# I am helping my friend study Japanese.



## q_006

Would that be: 私は友達が日本語を勉強することを手伝う。...?


----------



## Yoshiee

Hi



> 私は友達が日本語を勉強することを手伝う。...?


 
This is almost OK to me but if you put some additional small items like below, it could be better:

私は友達が日本語を勉強　すること/するの　を手伝"っています"。 (adding a meaning for progressive form)

I hope this will help you.


----------



## q_006

Yoshiee,

Thank you very much. 

Another question is that the natural way of saying that? Is there a different or more colloquial way of saying that sentence in Japanese. I've heard that too many words in Japanese is a little bit of a "no-no".


----------



## Yoshiee

Well,

Possibly, "僕は、友達の日本語の勉強をてつだってるよ！" could be the one.

What is the "no-no"? Could you explain more about this?


----------



## q_006

"no-no" means: "something not good" or "something you should not do".

So having too many words in a Japanese sentence is a "no-no". A sentence in Japanese should be as short as possible. 

That's what I have heard.


----------



## Yoshiee

Hi

That should be "だめ、だめ (dame, dame)" in short. Is this what you've heard?


----------



## q_006

I sent you a Private Message to explain better. I think my last post may have been confusing.

Demo, doumo arigatou gozaimasu.


----------



## Strutter

*I'm helping my friend study Japanese right now.*
友達の日本語の勉強を手伝っている最中です。
勉強を手伝ってる。

*I'm helping my friend study Japanese tomorrow.*
明日は、友達の日本語の勉強を手伝おうと思っています。
明日は、勉強を手伝う。

The latter ones are very very simple ways, which are , frankly speaking, mostly not good in Japanese test or something but fine enough in conversation.


----------



## brad12

I am learning  japanese language. You can share also you experience or ant thoughts here. Actually I have a problem .......I don't understand from where to start ......

learning japanese language free online


----------



## Yoshiee

Hello, Brad

I think you can start from lesson 1 of the basic japanese. 

And I think the below free on-line of NHK might help you as well to learn Japanese a little more sisitematically, the NHK which is one of Japanese broadcasting stations, like BBC1 or BBC2 in England:

http://www.nhk.or.jp/lesson/english/

I hope this will help you.


----------

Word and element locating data
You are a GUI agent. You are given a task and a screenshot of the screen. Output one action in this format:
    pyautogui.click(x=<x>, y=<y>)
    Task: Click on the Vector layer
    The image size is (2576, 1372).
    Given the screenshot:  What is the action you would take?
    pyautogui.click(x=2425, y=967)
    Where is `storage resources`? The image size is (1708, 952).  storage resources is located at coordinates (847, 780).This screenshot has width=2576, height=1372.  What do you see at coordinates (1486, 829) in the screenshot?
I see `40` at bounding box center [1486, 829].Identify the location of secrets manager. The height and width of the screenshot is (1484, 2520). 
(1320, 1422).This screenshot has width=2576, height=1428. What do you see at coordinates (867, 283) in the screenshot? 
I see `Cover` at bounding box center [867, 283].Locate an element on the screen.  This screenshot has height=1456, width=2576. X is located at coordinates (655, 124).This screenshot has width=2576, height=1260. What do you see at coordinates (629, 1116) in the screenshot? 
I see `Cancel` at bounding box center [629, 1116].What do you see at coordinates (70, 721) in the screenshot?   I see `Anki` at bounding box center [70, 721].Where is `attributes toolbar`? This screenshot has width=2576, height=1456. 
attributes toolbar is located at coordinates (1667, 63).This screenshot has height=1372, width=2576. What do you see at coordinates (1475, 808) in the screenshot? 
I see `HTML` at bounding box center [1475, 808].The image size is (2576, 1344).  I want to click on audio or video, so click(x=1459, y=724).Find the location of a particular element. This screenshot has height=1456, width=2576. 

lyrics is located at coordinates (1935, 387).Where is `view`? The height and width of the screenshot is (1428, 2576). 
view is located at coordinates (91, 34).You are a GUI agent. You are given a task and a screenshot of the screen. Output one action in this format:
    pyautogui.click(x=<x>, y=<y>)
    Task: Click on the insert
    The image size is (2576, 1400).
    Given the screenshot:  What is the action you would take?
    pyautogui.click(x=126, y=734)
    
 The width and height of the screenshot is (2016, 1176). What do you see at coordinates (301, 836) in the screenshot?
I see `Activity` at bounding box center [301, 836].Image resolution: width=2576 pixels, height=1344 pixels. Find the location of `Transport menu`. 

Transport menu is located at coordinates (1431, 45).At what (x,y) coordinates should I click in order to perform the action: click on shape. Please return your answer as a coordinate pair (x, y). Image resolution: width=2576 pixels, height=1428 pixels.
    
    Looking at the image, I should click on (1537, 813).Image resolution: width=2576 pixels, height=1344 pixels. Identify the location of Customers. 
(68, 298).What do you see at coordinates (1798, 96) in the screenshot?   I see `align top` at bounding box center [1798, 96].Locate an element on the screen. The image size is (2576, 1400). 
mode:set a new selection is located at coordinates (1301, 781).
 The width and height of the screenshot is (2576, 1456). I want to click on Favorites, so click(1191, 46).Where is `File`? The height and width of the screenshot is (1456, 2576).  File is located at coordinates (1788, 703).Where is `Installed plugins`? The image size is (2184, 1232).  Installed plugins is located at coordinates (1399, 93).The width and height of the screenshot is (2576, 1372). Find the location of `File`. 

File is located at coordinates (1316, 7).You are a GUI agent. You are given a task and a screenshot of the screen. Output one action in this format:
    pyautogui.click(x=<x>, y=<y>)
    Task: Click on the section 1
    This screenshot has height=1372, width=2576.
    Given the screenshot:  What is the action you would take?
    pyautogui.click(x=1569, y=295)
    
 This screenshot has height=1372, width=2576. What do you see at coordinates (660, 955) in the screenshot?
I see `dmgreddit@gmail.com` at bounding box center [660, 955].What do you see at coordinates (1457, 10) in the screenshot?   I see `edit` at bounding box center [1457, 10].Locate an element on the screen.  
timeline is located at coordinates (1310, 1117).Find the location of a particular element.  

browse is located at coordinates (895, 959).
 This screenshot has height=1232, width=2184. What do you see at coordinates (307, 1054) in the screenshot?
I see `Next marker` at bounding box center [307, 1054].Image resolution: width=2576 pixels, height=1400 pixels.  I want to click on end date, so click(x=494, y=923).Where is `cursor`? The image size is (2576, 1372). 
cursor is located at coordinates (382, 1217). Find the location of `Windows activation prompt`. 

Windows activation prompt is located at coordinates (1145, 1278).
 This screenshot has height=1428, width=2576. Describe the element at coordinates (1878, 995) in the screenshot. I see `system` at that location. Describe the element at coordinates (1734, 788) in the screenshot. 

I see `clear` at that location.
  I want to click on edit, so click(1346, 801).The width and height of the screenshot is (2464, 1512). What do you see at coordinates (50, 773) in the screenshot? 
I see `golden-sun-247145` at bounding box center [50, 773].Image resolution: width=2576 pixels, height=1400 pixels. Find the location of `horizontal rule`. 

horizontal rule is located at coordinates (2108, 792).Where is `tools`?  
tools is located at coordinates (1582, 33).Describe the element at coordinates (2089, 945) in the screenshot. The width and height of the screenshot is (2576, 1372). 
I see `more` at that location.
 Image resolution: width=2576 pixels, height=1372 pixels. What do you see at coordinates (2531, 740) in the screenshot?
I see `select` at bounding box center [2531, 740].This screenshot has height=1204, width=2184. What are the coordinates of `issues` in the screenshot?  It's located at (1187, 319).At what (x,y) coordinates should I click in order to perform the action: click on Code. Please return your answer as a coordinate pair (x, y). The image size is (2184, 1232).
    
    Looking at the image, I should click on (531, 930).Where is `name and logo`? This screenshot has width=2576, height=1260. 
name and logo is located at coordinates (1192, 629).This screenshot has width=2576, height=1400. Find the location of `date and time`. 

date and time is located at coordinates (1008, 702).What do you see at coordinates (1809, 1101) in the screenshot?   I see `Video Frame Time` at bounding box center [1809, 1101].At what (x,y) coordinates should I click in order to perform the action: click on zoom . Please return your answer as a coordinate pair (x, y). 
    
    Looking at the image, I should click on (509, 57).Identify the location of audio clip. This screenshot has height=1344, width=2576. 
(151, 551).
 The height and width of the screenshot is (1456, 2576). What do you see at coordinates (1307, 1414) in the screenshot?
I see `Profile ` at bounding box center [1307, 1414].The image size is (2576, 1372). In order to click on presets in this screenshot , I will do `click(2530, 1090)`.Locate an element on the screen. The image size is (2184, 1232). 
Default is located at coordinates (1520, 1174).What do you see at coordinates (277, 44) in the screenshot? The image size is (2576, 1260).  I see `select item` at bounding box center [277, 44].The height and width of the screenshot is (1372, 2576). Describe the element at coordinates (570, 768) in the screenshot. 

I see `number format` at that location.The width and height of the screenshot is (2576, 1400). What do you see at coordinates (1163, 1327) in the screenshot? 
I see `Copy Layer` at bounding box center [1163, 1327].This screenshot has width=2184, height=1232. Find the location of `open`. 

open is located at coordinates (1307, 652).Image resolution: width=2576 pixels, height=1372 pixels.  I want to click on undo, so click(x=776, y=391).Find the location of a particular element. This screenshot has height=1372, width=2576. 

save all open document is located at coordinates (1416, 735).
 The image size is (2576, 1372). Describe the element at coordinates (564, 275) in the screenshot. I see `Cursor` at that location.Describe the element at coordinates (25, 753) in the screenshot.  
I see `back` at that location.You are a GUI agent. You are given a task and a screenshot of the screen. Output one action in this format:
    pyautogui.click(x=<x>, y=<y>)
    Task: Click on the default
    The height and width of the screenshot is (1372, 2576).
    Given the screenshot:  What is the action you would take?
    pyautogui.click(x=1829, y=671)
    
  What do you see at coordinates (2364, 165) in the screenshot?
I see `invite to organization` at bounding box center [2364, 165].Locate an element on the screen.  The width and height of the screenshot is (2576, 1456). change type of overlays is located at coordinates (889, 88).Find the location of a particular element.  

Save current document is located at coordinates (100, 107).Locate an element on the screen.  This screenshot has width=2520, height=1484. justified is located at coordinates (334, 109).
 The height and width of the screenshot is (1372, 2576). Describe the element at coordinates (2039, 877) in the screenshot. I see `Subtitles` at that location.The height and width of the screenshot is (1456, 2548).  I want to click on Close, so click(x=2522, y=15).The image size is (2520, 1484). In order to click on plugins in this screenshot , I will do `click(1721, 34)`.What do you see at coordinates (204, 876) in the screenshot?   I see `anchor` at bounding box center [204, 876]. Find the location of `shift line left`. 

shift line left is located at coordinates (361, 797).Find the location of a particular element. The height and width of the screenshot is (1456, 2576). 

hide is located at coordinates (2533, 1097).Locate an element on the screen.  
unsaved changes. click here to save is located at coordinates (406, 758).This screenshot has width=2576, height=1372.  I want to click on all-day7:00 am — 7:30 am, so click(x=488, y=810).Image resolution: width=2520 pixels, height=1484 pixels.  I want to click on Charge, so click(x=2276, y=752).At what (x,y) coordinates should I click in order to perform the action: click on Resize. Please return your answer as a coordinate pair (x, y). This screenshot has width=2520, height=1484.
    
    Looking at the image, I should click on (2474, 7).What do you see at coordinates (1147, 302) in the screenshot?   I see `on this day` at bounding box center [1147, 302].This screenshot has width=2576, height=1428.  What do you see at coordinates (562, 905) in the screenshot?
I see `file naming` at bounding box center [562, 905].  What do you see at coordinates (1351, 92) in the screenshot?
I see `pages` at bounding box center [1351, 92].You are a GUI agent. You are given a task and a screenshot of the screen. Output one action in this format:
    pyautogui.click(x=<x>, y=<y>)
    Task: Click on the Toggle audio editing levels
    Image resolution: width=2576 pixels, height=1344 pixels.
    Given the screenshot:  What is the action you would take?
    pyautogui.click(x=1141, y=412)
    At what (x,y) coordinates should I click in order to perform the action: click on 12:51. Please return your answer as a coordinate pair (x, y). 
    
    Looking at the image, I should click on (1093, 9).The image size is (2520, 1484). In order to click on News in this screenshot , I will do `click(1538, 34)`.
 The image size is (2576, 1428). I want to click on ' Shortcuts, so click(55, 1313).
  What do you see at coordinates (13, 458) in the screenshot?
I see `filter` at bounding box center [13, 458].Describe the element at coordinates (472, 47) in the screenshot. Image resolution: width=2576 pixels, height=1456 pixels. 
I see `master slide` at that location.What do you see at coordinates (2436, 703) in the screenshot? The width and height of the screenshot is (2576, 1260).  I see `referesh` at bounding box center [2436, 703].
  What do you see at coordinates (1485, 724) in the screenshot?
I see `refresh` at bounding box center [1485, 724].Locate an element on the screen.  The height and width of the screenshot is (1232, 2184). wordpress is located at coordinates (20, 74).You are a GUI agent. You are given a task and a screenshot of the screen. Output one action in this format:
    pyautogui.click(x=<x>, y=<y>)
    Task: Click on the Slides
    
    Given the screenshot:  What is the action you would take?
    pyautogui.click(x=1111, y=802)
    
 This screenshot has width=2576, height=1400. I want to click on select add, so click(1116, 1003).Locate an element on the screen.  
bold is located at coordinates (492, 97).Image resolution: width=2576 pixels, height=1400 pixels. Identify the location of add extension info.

→ **Work to do**: Edit the Japanese-study thread from "Thank you very" to "be the one.", swapping "colloquial" for "casual".

→ **Solution for this problem**:
Thank you very much. 

Another question is that the natural way of saying that? Is there a different or more casual way of saying that sentence in Japanese. I've heard that too many words in Japanese is a little bit of a "no-no".


----------



## Yoshiee

Well,

Possibly, "僕は、友達の日本語の勉強をてつだってるよ！" could be the one.